In contrast, we will demonstrate that ADP methods that rely on previous Q-functions to generate targets for training the current Q-function, may not benefit from corrective feedback. This difference between bandits and ADP happens because the target values are computed by applying a Bellman backup on the previous Q-function, $\bar{Q}$ (target value), rather than the optimal $Q^*$, so, errors in $\bar{Q}$, at the next states can result in incorrect Q-value targets at the current state. No matter how often the current transition is observed, or how accurately Bellman errors are minimized, the error in the Q-value with respect to the optimal Q-function, $|Q – Q^*|$, at this state is not reduced. Furthermore, in order to obtain correct target values, we need to ensure that values at state-action pairs occurring at the tail ends of the data distribution $\mathcal{D}$, which are primary causes of errors in Q-values at other states, are correct. However, as we will show via a simple didactic example, that this correction process may be extremely slow and may not occur, mainly because of undesirable generalization effects of the function approximator.

Let’s consider a didactic example of a tree-structured deterministic MDP with 7 states and 2 actions, $a_1$ and $a_2$, at each state.

Figure 1: Run of an ADP algorithm with on-policy data collection. Boxed nodes and circled nodes denote groups of states aliased by function approximation — values of these nodes are affected due to parameter sharing and function approximation.

A run of an ADP algorithm that chooses the current on-policy state-action marginal as $\mathcal{D}$ on this tree MDP is shown in Figure 1. Thus, the Bellman error at a state is minimized in proportion to the frequency of occurrence of that state in the policy state-action marginal. Since the leaf node states are the least frequent in this on-policy marginal distribution (due to the discounting), the Bellman backup is unable to correct errors in Q-values at such leaf nodes, due to their low frequency and aliasing with other states arising due to function approximation. Using incorrect Q-values at the leaf nodes to generate targets for other nodes in the tree, just gives rise to incorrect values, even if Bellman error is fully minimized at those states. Thus, most of the Bellman updates do not actually bring Q-values at the states of the MDP closer to $Q^*$, since the primary cause of incorrect target values isn’t corrected.
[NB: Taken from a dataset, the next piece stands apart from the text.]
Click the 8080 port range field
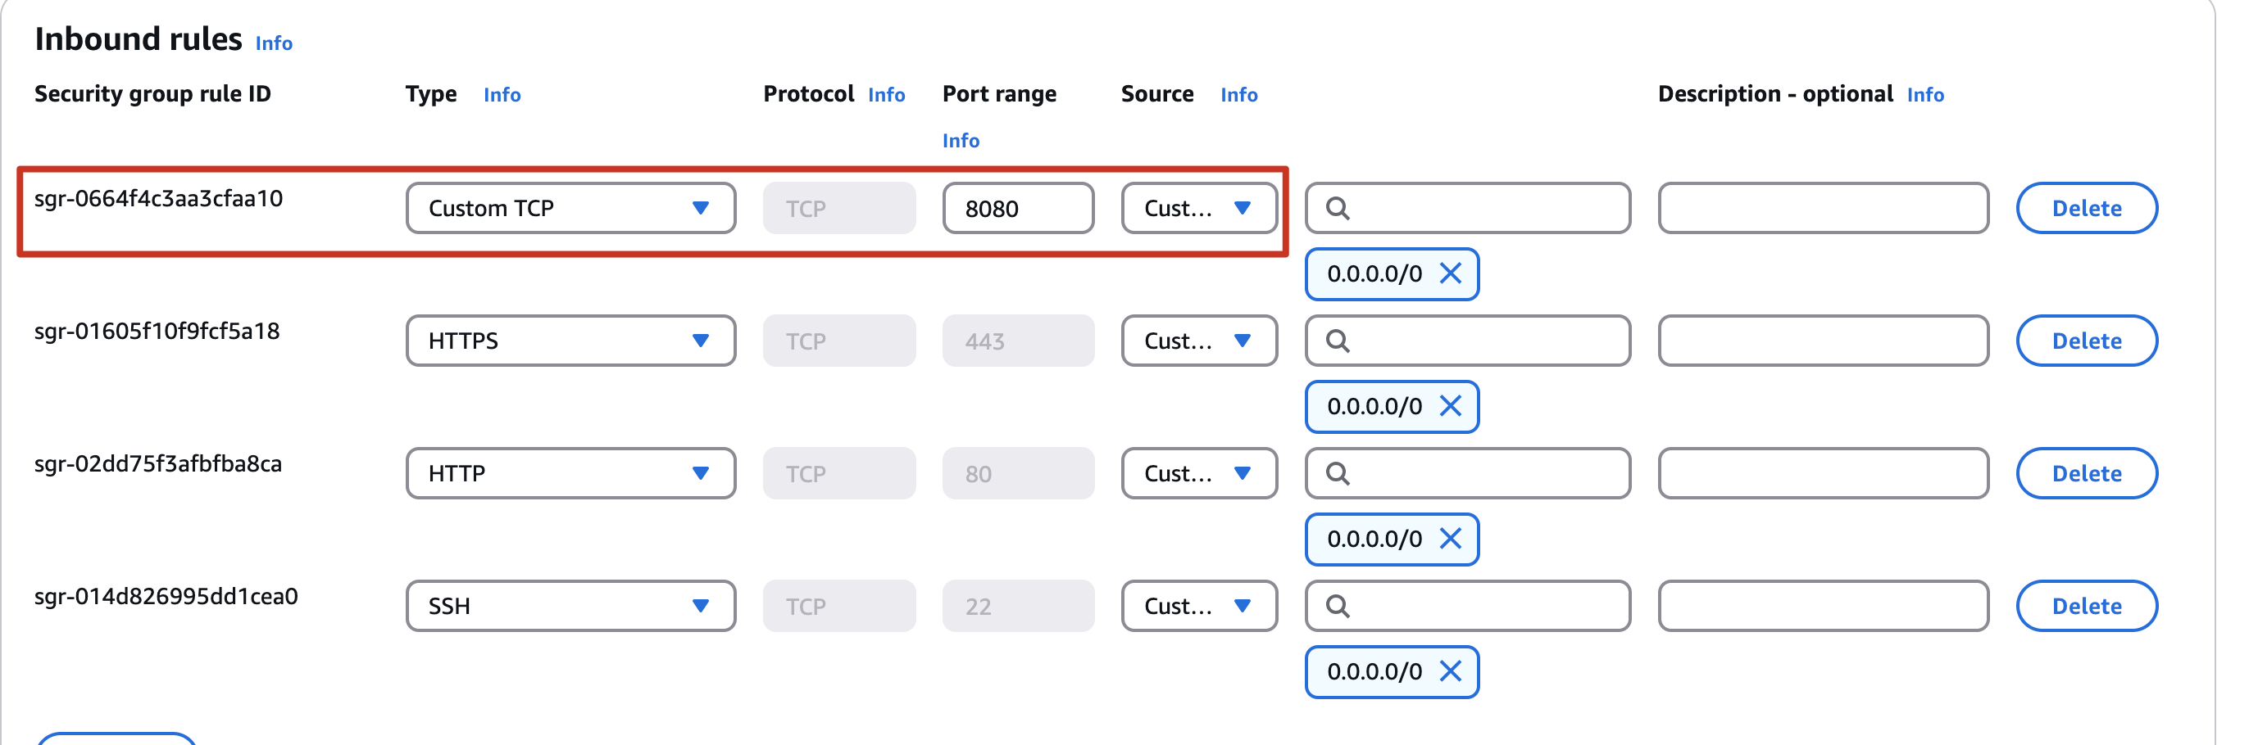 point(1017,208)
This observation is surprising, since it demonstrates how the choice of an online distribution coupled with function approximation might actually learn incorrect Q-values. On the other hand, a scheme that chooses to update states level by level progressively (Figure 2), ensuring that target values used at any iteration of learning are correct, very easily learns correct Q-values in this example.
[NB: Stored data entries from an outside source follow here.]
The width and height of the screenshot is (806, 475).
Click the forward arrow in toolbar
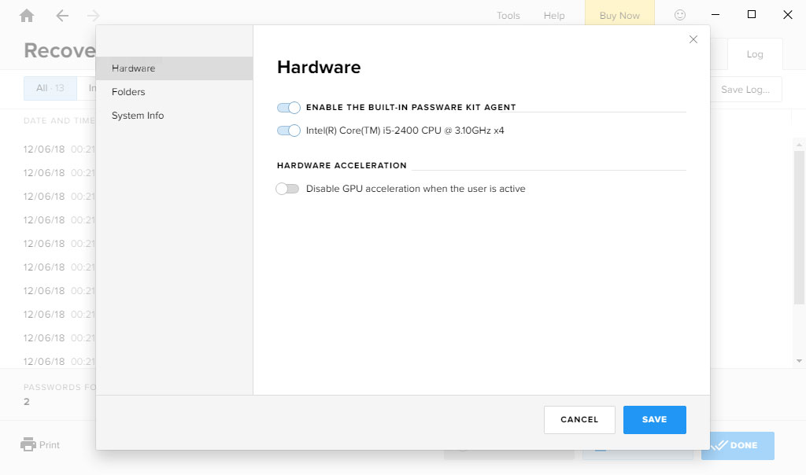(x=94, y=16)
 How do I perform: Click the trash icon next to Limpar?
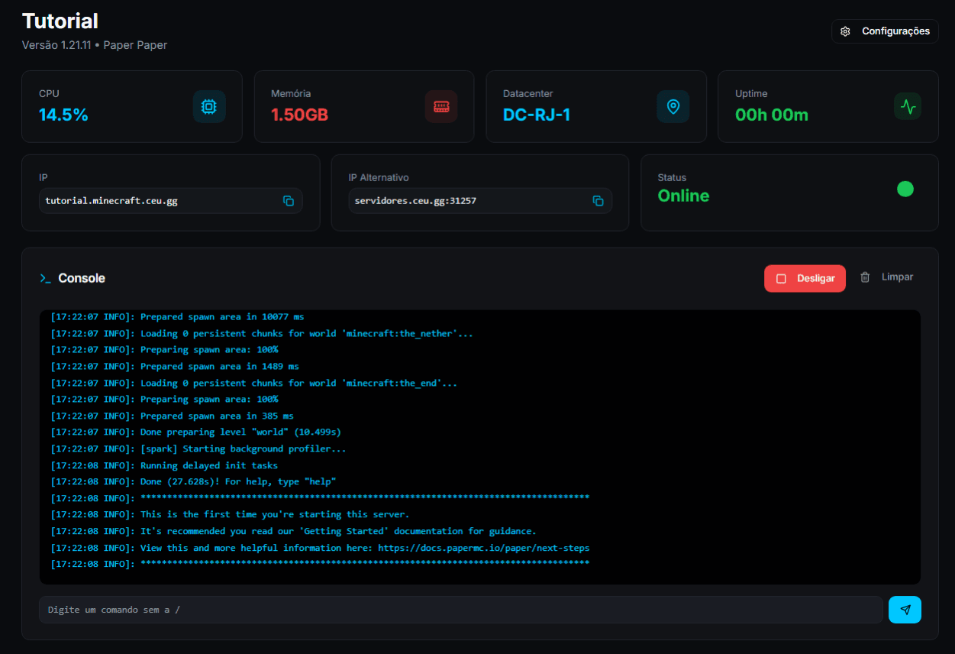tap(866, 277)
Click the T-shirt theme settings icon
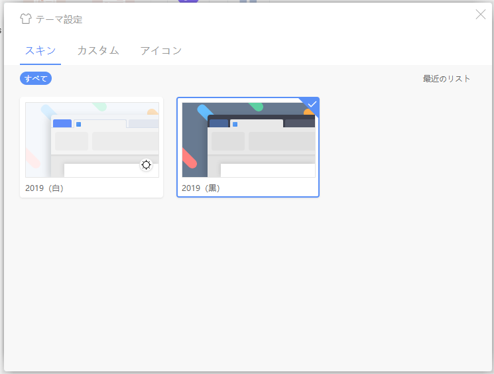 pos(26,19)
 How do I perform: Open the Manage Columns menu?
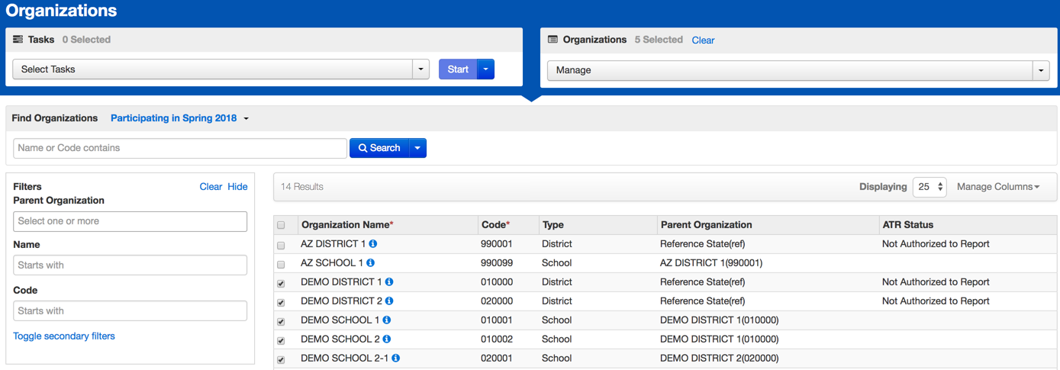point(997,187)
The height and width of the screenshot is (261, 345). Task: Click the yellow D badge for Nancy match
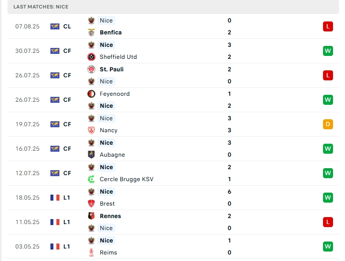(328, 124)
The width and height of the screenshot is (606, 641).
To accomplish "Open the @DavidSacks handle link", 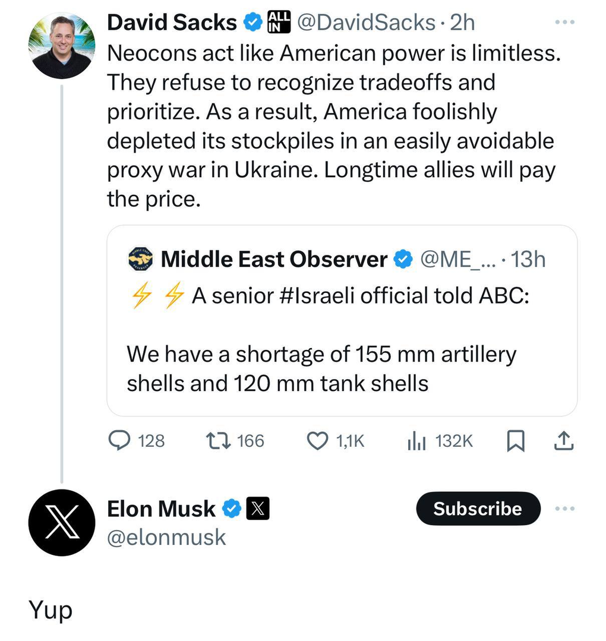I will click(x=365, y=23).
Figure 2: Run of an ADP algorithm with an oracle distribution, that updates states level-by level, progressing through the tree from the leaves to the root. Even in the presence of function approximation, selecting the right set of nodes for updates gives rise to correct Q-values.

Consequences of Absent Corrective Feedback

Now, one might ask if an absence of corrective feedback occurs in practice, beyond a simple didactic example and whether it hurts in practical problems. Since visualizing the dynamics of the learning process is hard in practical problems as we did for the didactic example, we instead devise a metric that quantifies our intuition for corrective feedback. This metric, what we call value error, is given by:

$\mathcal{E}_k = \mathbb{E}_{d^{\pi_k}} [|Q_k - Q^*|]$

Increasing values of $\mathcal{E}_k$ imply that the algorithm is pushing Q-values farther away from $Q^*$, which means that corrective feedback is absent, if this happens over a number of iterations. On the other hand, decreasing values of $\mathcal{E}_k$ implies that the algorithm is continuously improving its estimate of $Q$, by moving it towards $Q^*$ with each iteration, indicating the presence of corrective feedback.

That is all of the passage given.